La société [J] [I] [N] prétend en substance que la comptabilité serait volontairement faussée afin de diminuer la valeur de la société Document solutions 62 et reprend les questionnements évoqués dans un courriel adressé le 18 mars 2024 évoquant l'augmentation importante de la flotte automobile, le « RSI repris en charge sociales pour un montant de 15 734 euros »,
la comptabilisation des rémunérations des dirigeants en charges externes, la transmission de documents en février 2024 datés de septembre 2023, l'ajout du stock « pied de machine » qui n'aurait pas été comptabilisé auparavant et un débat sur le PCA/PAR
1:
négatif.
Or, les intimés démontrent que la société Osa division a apporté le même jour des réponses à l'ensemble des points invoqués tel que figurant sur la pièce 22 produite par l'appelante, que certains des griefs mis en avant, tels l'ajout de stock ou la qualification de PCA /PCR ont fait l'objet d'un débat d'affectation entre l'ensemble des associés et que les comptes sont établis par le comptable de la société et validés par un expert-comptable, outre que la société Document solutions 62 justifie avoir déjà fait l'objet d'un contrôle des Urssaf en février 2022 et être à jour de ses déclarations en 2025.

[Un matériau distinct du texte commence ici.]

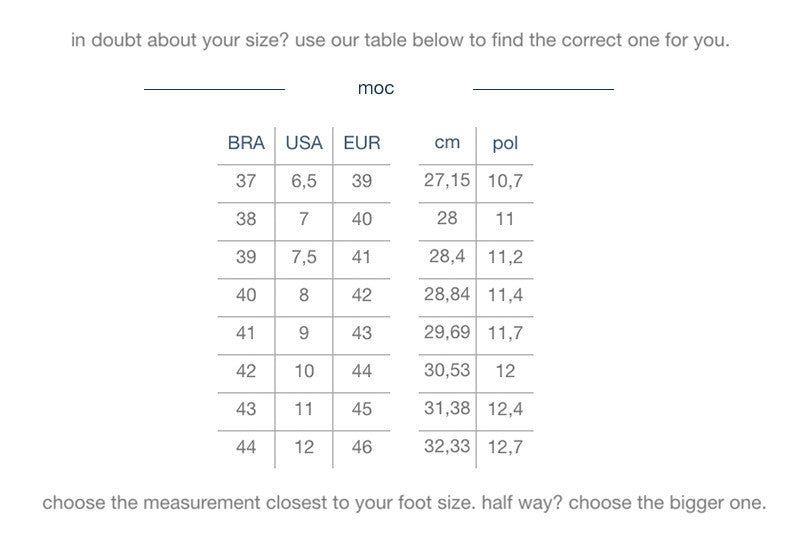The width and height of the screenshot is (800, 535).
Task: Click USA size 7,5 cell
Action: (304, 257)
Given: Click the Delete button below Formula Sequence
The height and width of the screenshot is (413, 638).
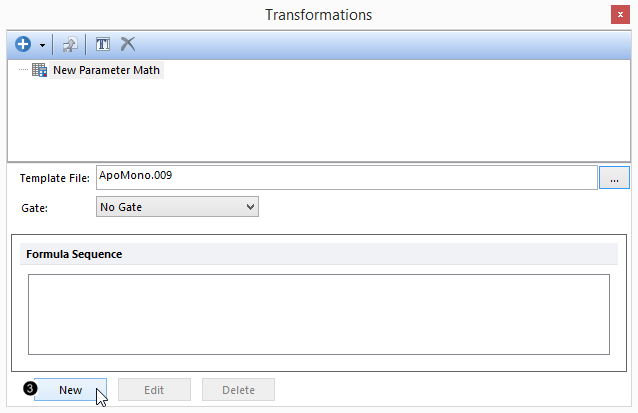Looking at the screenshot, I should (x=238, y=390).
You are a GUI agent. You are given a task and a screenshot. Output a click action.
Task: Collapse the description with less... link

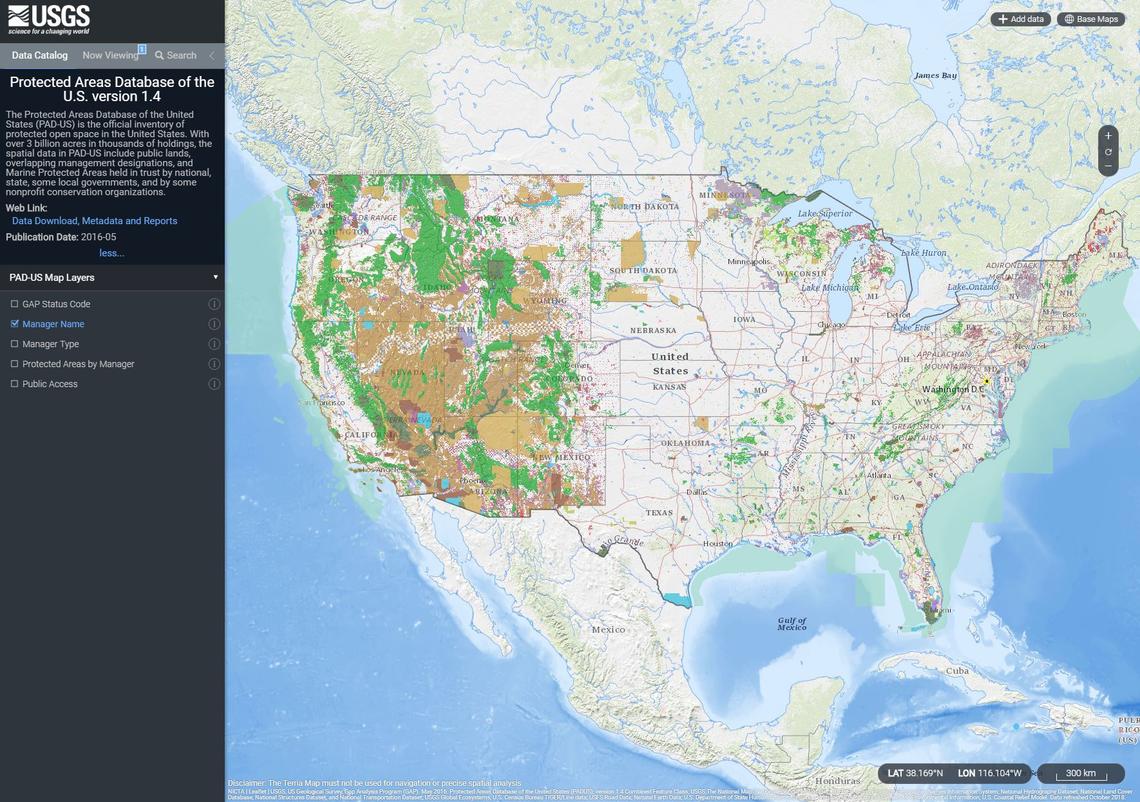tap(111, 253)
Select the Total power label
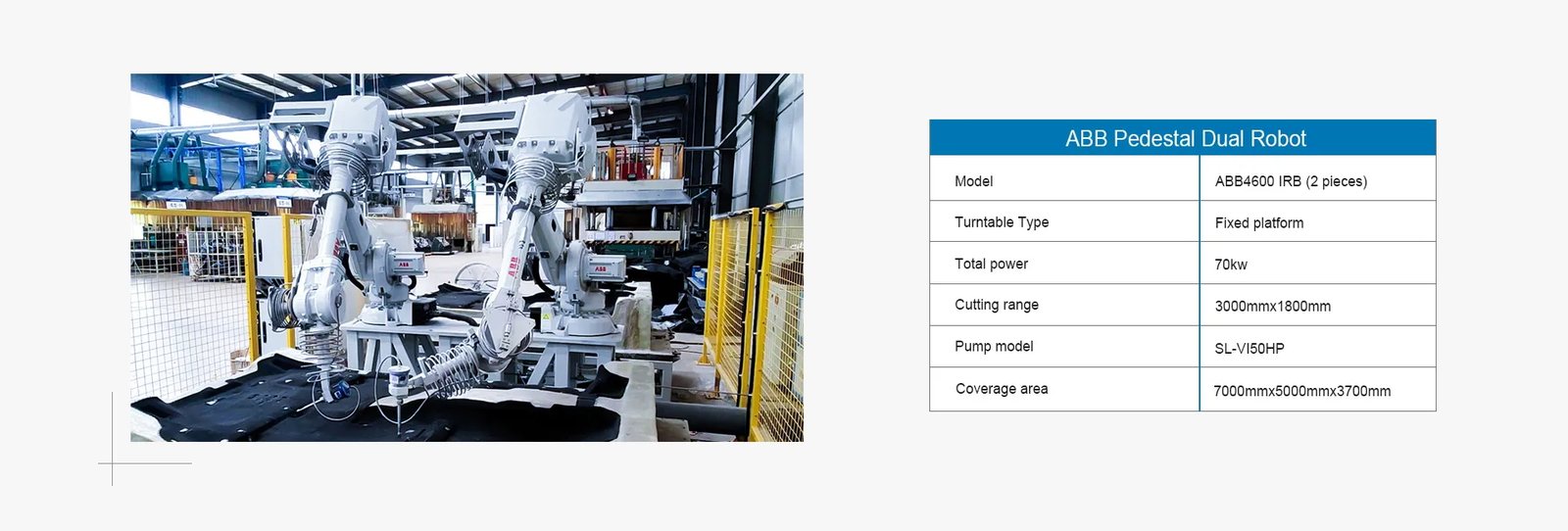1568x531 pixels. coord(991,264)
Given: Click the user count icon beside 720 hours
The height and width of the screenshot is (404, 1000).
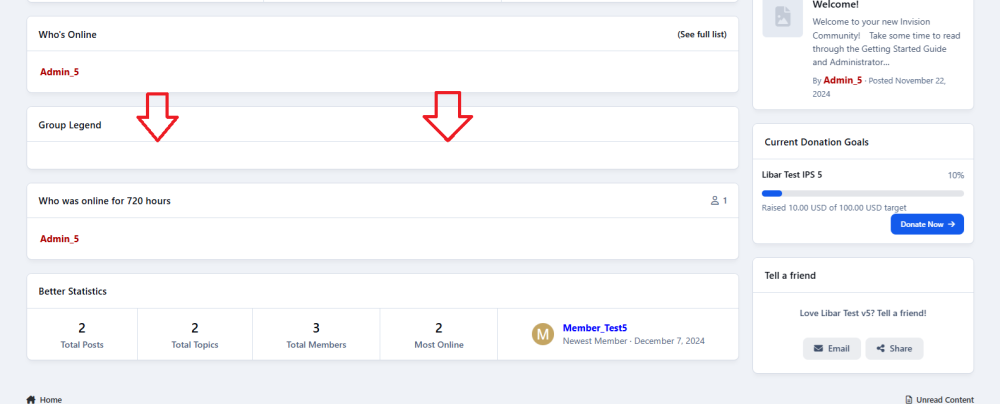Looking at the screenshot, I should tap(715, 201).
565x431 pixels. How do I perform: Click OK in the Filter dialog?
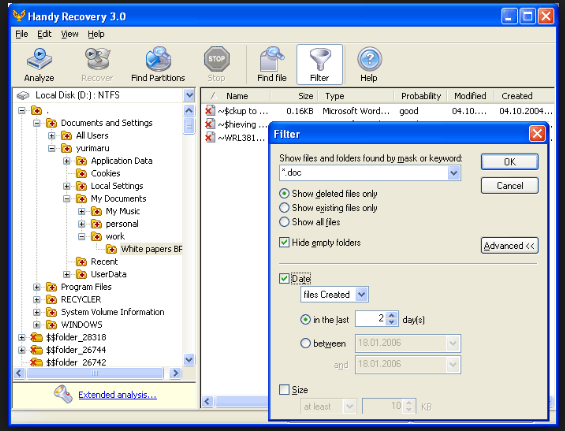tap(510, 162)
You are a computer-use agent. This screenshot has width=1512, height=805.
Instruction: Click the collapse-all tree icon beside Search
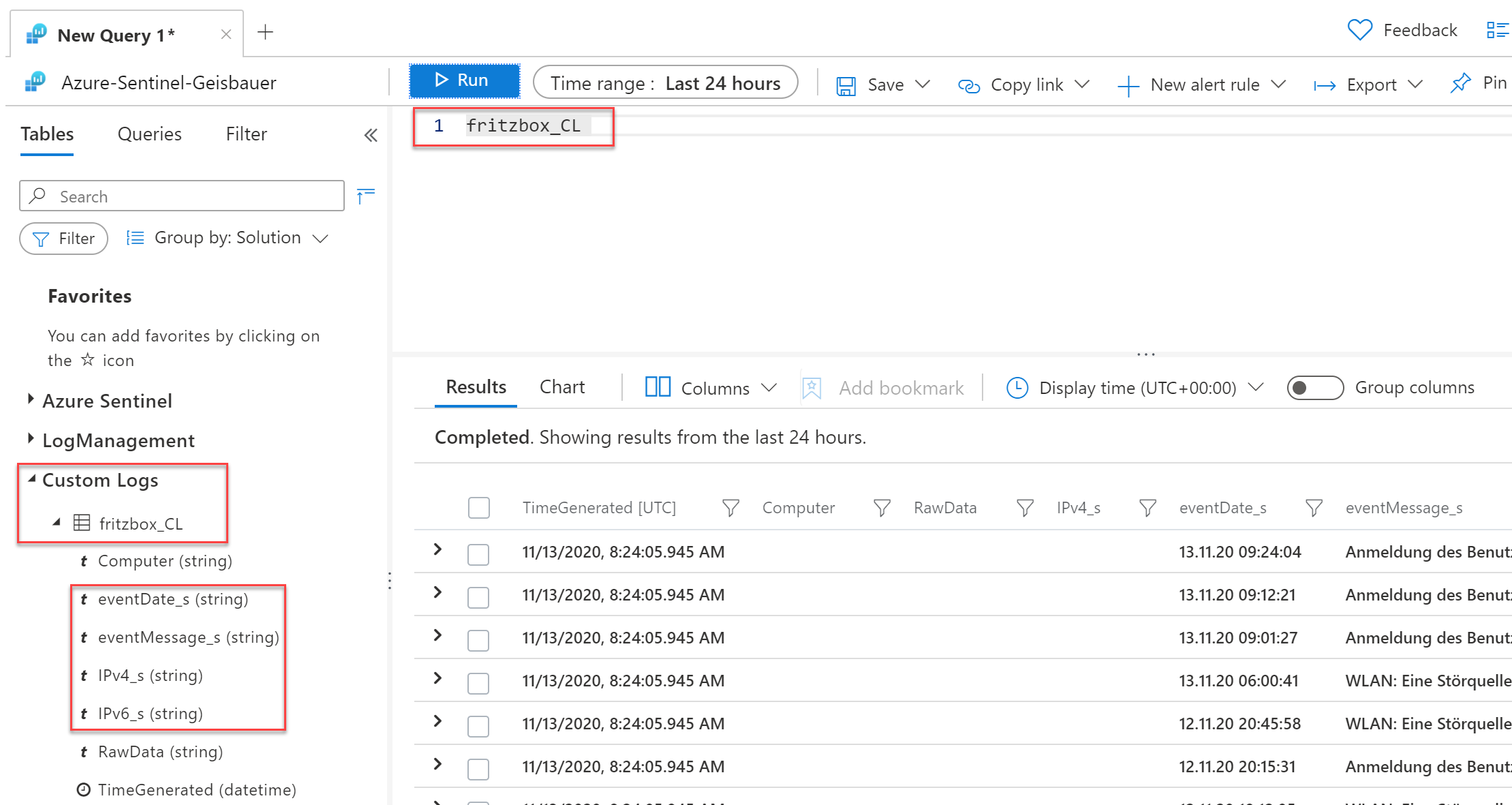366,196
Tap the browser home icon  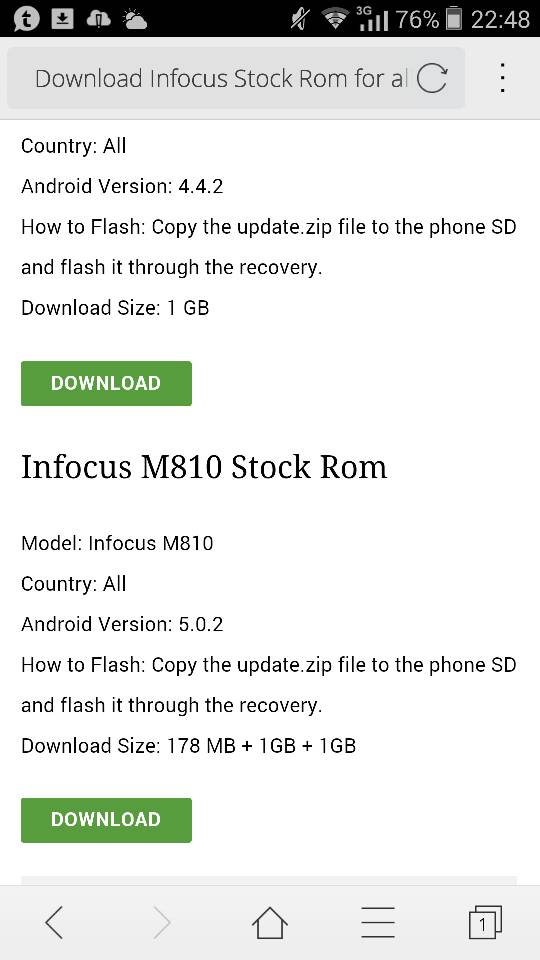(x=269, y=922)
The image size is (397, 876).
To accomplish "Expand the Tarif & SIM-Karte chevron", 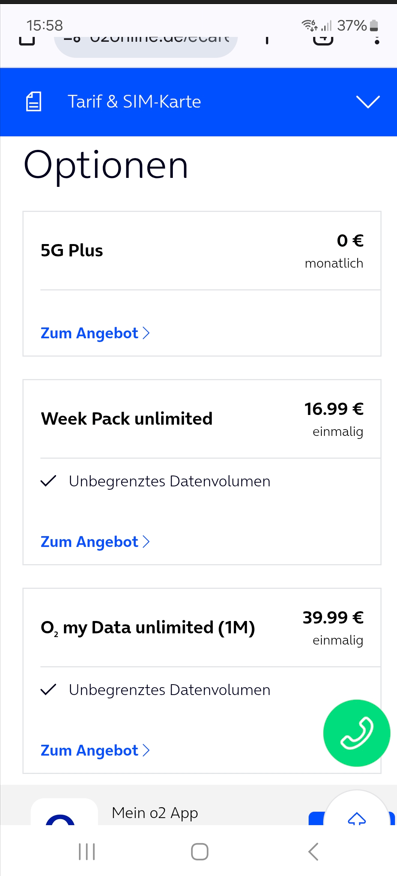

Les allégations relatives à la prise en charge de dépenses personnelles de M. [V] ne sont pas caractérisées avec l'évidence requise en référé alors que les intimés justifient de l'usage de ces fonds dans l'intérêt de la société Document solutions 62 dans un cadre promotionnel, produisent les contrats de crédit-bail relatifs à sa flotte automobile et que la rémunération alléguée de M. [V] a fait l'objet d'une régularisation au profit de la société Osa division qui a vocation à la percevoir en sa qualité de présidente, tel que cela résulte du pacte d'associé du 8 avril 2022, tout comme la société [J] [I] [N].
En outre, si l'appelante dénonce l'éventuel impact des mauvaises imputations des PCA et PCR dans la comptabilité et ainsi sur la valeur de cession de titres intervenus en 2022, ce grief est sans emport sur les conditions requises quant à la désignation d'un administrateur provisoire.